The frame shown above on Twilight Moon is our contemporary version of the tabernacle frame. Its proportion and design echoes the traditional elements but gives a more contemporary, though still traditional look to the frame. The panel is a matte dark maroon surrounded by a distressed gold outer molding with a distressed gold inner lip.

5 comments:

Dale Sherman Blodget said...

Very pretty. But do you enjoy framing? I do not. I spent hours today on that very project for an upcoming show. Now your post makes me think I simply need an attitude adjustment! It's only money... and all that.
Thanks!

Tess said...

Deborah, I LOVE this frame. It's absolutely beautiful and knowing the history deepens my appreciation. Expect orders from me for future shows!

Deborah Paris said...

Hi Dale. I actually enjoy putting the final touches on the presentation of my work. I'm glad you like it!
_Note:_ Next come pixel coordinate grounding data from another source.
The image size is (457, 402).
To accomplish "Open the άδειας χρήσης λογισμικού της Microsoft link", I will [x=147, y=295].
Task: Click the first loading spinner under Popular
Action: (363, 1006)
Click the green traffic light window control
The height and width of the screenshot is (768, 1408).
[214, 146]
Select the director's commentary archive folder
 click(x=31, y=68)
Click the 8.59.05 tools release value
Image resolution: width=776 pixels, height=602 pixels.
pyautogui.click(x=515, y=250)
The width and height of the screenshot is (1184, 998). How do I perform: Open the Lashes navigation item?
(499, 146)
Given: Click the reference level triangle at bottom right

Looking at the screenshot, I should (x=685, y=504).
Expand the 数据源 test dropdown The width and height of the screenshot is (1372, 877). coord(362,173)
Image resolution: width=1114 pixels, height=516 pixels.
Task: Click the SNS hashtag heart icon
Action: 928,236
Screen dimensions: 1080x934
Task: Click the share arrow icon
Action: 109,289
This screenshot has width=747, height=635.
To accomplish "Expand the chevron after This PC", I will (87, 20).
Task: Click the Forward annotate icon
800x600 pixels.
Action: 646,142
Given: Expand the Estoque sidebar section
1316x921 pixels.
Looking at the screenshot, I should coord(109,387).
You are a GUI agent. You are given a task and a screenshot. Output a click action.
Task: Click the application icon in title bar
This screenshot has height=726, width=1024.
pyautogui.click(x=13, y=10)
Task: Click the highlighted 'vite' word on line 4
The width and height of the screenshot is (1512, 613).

Hi Tess- thank you! We'd be happy to make them for you.

Ed Cooper said...

Hi Deborah, havent dropped into your blog for a while, WOW!..new stuff looks great!....great tonal compositions...keep it up!
Ed

Steve sculpts critters said...

Did you know the Tudors invented carpet?
Hey, I'll email you a pic of your painting from Albuquerque tonight with my shiny new phone toy thingy.
I believe it's called an ear phone.
Or something.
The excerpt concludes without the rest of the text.